| Exercise 1 |
Decide whether each statement agrees with the pet travel thread, answering yes or no and quoting the words of the text that settle it. (a) Dylan died at the age of 17 1/2. (b) Getting the Fitness for Travel part of the Pet Passport stamped is a requirement. (c) Ellie has made 3 return trips through the tunnel.
| Exercise 2 |
Quote from the pet travel thread word for word, starting at "I think most" and ending after "have not changed.".

Funny you should mention that, Jen. Here's a photo of Zoe in our van at Newbury earlier this year. See how she matches our upholstery, furniture and flooring? :wink:

Gerald


----------



## RobMD (May 9, 2005)

Hi Russell!

If Jenny is fit & well, don't let her age put you off from getting her a passport.
Dylan was 13 years old when we decided to get his passport rather than leave him home. 
Sadly Dylan died last October at the age of 17 1/2.
I now have an 8 year old Collie X which has recently had his Rabies vaccination with no problems at all.

I would however, not allow any dog of mine to have two shots of vaccine unless the first one failed. IMO it would be better to waste a month if the vaccine is unsuccessful rather than overvaccinate just in case.
When I discussed it with the vet I use, he reckoned that it is unusual for the vaccine to fail unless the dog has it at the same time as other vaccinations which may inhibit the take up of the Rabies vaccine.


----------



## JollyJack (Aug 14, 2005)

Hi Gerald,

I think most of the answers are already here - we've taken our springer Ellie 3 return trips through the tunnel. I've noticed my ears "pop" so we take a little pate just in case Ellie's are popping too ! Pate is also useful when you visit the vet on the way back to swallow the worming tablet! Ellie will not swallow it without!!

Always check with Defra before you go that the Rules have not changed.

This year because we went to the South of France & Spain we were advised to treat Ellie for Fleas and Ticks whilst we were over there - you have to time this with your final visit to the Vet in France to ensure no overdosing. Your Vet can advise - there are some nasties about!

We always visit the vet before we travel to ensure the Chip is working. Whilst it's not a requirement I always get the Fitness for Travel part of the Pet Passport stamped and signed. 

Be careful when you return that the French Vet puts the exact time of the Flea/Tick treatment in the Passport and signs/stamps it.

| Data supplied |
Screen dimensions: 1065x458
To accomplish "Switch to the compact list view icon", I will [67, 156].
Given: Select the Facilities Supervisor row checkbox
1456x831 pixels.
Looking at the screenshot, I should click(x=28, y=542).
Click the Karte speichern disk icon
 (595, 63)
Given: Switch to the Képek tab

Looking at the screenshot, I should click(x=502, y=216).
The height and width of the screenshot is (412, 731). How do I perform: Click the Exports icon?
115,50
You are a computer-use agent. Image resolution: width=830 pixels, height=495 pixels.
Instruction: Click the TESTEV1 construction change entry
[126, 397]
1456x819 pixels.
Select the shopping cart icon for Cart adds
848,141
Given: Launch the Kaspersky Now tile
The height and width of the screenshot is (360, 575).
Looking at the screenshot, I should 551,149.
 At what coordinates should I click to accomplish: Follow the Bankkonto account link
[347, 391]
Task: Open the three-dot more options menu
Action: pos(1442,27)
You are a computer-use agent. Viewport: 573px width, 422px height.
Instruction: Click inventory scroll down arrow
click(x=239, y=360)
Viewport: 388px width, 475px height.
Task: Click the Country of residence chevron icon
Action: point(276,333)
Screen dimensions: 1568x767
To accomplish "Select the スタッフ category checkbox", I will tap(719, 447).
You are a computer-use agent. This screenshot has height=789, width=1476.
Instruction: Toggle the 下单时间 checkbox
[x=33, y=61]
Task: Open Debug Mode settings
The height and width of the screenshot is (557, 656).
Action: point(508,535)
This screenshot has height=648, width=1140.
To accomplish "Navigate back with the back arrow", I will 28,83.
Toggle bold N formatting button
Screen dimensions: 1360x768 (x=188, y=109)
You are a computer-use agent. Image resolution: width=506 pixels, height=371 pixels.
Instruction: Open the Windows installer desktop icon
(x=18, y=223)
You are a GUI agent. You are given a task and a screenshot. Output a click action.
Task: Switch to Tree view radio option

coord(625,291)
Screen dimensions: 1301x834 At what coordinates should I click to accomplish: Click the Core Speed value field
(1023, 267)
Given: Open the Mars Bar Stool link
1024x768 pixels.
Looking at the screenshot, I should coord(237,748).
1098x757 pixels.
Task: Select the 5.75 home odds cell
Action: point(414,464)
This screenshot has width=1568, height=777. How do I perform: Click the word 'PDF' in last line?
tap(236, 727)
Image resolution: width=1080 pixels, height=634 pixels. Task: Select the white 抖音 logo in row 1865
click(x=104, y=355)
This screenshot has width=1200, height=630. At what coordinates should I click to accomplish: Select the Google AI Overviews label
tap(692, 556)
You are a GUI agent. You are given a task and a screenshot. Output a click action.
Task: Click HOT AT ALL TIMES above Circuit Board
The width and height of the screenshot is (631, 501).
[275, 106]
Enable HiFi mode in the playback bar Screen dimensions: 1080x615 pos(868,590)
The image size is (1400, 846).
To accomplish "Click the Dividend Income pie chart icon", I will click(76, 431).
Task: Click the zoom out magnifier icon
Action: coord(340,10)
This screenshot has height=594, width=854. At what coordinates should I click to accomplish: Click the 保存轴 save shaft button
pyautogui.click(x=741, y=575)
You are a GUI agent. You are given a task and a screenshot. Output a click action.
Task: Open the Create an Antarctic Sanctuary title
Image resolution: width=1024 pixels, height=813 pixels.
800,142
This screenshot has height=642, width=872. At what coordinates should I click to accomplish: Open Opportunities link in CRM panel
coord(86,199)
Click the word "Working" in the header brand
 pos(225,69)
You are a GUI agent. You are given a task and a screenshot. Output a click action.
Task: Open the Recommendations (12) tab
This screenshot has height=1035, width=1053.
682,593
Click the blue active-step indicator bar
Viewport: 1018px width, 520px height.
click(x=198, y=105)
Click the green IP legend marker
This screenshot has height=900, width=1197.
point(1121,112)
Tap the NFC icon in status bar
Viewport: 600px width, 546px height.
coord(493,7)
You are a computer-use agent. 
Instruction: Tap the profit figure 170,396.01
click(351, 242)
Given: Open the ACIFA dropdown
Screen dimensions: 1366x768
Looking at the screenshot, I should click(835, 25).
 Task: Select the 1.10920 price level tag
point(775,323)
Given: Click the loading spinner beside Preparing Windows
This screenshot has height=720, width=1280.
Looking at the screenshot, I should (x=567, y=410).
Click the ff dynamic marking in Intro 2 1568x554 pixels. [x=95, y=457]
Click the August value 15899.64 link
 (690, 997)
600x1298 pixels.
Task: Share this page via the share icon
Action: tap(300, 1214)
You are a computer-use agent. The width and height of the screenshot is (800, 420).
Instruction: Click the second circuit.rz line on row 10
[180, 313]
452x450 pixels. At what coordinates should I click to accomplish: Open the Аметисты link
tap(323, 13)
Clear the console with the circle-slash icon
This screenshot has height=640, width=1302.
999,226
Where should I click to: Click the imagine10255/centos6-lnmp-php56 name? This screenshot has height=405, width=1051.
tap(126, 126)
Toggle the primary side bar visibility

| Exercise result 1 |
(a) Yes: "Sadly Dylan died last October at the age of 17 1/2."
(b) No: "Whilst it's not a requirement I always get the Fitness for Travel part of the Pet Passport stamped and signed."
(c) Yes: "we've taken our springer Ellie 3 return trips through the tunnel."

| Exercise result 2 |
I think most of the answers are already here - we've taken our springer Ellie 3 return trips through the tunnel. I've noticed my ears "pop" so we take a little pate just in case Ellie's are popping too ! Pate is also useful when you visit the vet on the way back to swallow the worming tablet! Ellie will not swallow it without!!

Always check with Defra before you go that the Rules have not changed.